■ **WHAT IS BEING ASKED**
Rewrite the listing below with every "At what coordinates should I click to accomplish" changed to "Which point should I click to complete", leaving everything else as it is.

--- Start SOURCE RECORDS ---

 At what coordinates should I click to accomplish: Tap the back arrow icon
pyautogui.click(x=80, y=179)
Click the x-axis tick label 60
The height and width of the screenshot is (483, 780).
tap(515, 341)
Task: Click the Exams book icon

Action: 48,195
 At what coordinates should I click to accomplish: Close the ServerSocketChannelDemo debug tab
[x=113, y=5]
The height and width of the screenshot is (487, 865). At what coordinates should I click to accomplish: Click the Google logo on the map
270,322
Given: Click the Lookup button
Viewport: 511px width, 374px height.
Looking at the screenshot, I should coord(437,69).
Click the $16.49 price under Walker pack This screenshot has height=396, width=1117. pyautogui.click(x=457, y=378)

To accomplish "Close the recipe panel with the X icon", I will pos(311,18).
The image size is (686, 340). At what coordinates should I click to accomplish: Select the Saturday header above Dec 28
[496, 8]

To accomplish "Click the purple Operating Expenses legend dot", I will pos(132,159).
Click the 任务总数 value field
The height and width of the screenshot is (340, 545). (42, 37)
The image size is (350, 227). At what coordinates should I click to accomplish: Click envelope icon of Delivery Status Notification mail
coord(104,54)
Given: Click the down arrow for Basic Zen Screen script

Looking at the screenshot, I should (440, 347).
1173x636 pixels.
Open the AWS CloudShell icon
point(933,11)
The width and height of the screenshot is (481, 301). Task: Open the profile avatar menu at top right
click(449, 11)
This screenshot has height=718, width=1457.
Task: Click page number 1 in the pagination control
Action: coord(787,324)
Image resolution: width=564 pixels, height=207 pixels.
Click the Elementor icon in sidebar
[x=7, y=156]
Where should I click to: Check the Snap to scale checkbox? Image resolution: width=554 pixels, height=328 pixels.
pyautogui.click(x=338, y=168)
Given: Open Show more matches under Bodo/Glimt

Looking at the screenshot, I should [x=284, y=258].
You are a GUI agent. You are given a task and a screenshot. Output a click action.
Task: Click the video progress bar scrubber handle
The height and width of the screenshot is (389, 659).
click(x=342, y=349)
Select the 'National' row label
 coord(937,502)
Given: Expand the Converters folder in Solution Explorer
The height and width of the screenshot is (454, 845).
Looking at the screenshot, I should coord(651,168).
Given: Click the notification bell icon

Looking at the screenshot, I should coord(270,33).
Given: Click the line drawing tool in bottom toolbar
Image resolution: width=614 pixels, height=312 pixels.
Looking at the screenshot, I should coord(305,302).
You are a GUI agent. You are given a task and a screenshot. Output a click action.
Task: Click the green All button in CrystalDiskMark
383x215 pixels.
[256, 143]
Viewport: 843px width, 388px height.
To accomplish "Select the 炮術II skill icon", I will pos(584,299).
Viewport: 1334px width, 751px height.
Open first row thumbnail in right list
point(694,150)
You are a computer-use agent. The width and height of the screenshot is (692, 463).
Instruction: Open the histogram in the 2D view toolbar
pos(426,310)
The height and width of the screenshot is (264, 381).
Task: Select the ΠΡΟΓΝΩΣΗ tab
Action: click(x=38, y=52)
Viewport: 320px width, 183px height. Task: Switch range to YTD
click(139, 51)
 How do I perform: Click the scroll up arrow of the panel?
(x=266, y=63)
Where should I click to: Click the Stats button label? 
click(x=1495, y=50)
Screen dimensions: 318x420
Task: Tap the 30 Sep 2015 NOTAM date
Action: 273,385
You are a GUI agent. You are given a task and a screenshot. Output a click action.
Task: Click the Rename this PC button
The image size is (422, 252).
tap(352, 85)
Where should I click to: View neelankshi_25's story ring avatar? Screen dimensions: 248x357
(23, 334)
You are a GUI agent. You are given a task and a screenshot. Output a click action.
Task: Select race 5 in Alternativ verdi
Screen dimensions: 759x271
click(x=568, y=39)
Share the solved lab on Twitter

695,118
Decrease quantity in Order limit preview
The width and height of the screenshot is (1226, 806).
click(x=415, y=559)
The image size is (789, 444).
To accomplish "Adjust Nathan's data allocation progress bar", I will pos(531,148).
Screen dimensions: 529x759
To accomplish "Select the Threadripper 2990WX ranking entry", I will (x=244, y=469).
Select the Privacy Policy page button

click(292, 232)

--- End SOURCE RECORDS ---

■ **OUTPUT FOR THIS TASK**
 Which point should I click to complete: Tap the back arrow icon
pyautogui.click(x=80, y=179)
Click the x-axis tick label 60
The height and width of the screenshot is (483, 780).
tap(515, 341)
Task: Click the Exams book icon

Action: 48,195
 Which point should I click to complete: Close the ServerSocketChannelDemo debug tab
[x=113, y=5]
The height and width of the screenshot is (487, 865). Which point should I click to complete: Click the Google logo on the map
270,322
Given: Click the Lookup button
Viewport: 511px width, 374px height.
Looking at the screenshot, I should coord(437,69).
Click the $16.49 price under Walker pack This screenshot has height=396, width=1117. pyautogui.click(x=457, y=378)

To accomplish "Close the recipe panel with the X icon", I will pos(311,18).
The image size is (686, 340). Which point should I click to complete: Select the Saturday header above Dec 28
[496, 8]

To accomplish "Click the purple Operating Expenses legend dot", I will pos(132,159).
Click the 任务总数 value field
The height and width of the screenshot is (340, 545). (42, 37)
The image size is (350, 227). Which point should I click to complete: Click envelope icon of Delivery Status Notification mail
coord(104,54)
Given: Click the down arrow for Basic Zen Screen script

Looking at the screenshot, I should (440, 347).
1173x636 pixels.
Open the AWS CloudShell icon
point(933,11)
The width and height of the screenshot is (481, 301). Task: Open the profile avatar menu at top right
click(449, 11)
This screenshot has height=718, width=1457.
Task: Click page number 1 in the pagination control
Action: coord(787,324)
Image resolution: width=564 pixels, height=207 pixels.
Click the Elementor icon in sidebar
[x=7, y=156]
Where should I click to: Check the Snap to scale checkbox? Image resolution: width=554 pixels, height=328 pixels.
pyautogui.click(x=338, y=168)
Given: Open Show more matches under Bodo/Glimt

Looking at the screenshot, I should [x=284, y=258].
You are a GUI agent. You are given a task and a screenshot. Output a click action.
Task: Click the video progress bar scrubber handle
The height and width of the screenshot is (389, 659).
click(x=342, y=349)
Select the 'National' row label
 coord(937,502)
Given: Expand the Converters folder in Solution Explorer
The height and width of the screenshot is (454, 845).
Looking at the screenshot, I should coord(651,168).
Given: Click the notification bell icon

Looking at the screenshot, I should coord(270,33).
Given: Click the line drawing tool in bottom toolbar
Image resolution: width=614 pixels, height=312 pixels.
Looking at the screenshot, I should coord(305,302).
You are a GUI agent. You are given a task and a screenshot. Output a click action.
Task: Click the green All button in CrystalDiskMark
383x215 pixels.
[256, 143]
Viewport: 843px width, 388px height.
To accomplish "Select the 炮術II skill icon", I will pos(584,299).
Viewport: 1334px width, 751px height.
Open first row thumbnail in right list
point(694,150)
You are a computer-use agent. The width and height of the screenshot is (692, 463).
Instruction: Open the histogram in the 2D view toolbar
pos(426,310)
The height and width of the screenshot is (264, 381).
Task: Select the ΠΡΟΓΝΩΣΗ tab
Action: click(x=38, y=52)
Viewport: 320px width, 183px height. Task: Switch range to YTD
click(139, 51)
 How do I perform: Click the scroll up arrow of the panel?
(x=266, y=63)
Where should I click to: Click the Stats button label? 
click(x=1495, y=50)
Screen dimensions: 318x420
Task: Tap the 30 Sep 2015 NOTAM date
Action: 273,385
You are a GUI agent. You are given a task and a screenshot. Output a click action.
Task: Click the Rename this PC button
The image size is (422, 252).
tap(352, 85)
Where should I click to: View neelankshi_25's story ring avatar? Screen dimensions: 248x357
(23, 334)
You are a GUI agent. You are given a task and a screenshot. Output a click action.
Task: Select race 5 in Alternativ verdi
Screen dimensions: 759x271
click(x=568, y=39)
Share the solved lab on Twitter

695,118
Decrease quantity in Order limit preview
The width and height of the screenshot is (1226, 806).
click(x=415, y=559)
The image size is (789, 444).
To accomplish "Adjust Nathan's data allocation progress bar", I will pos(531,148).
Screen dimensions: 529x759
To accomplish "Select the Threadripper 2990WX ranking entry", I will (x=244, y=469).
Select the Privacy Policy page button

click(292, 232)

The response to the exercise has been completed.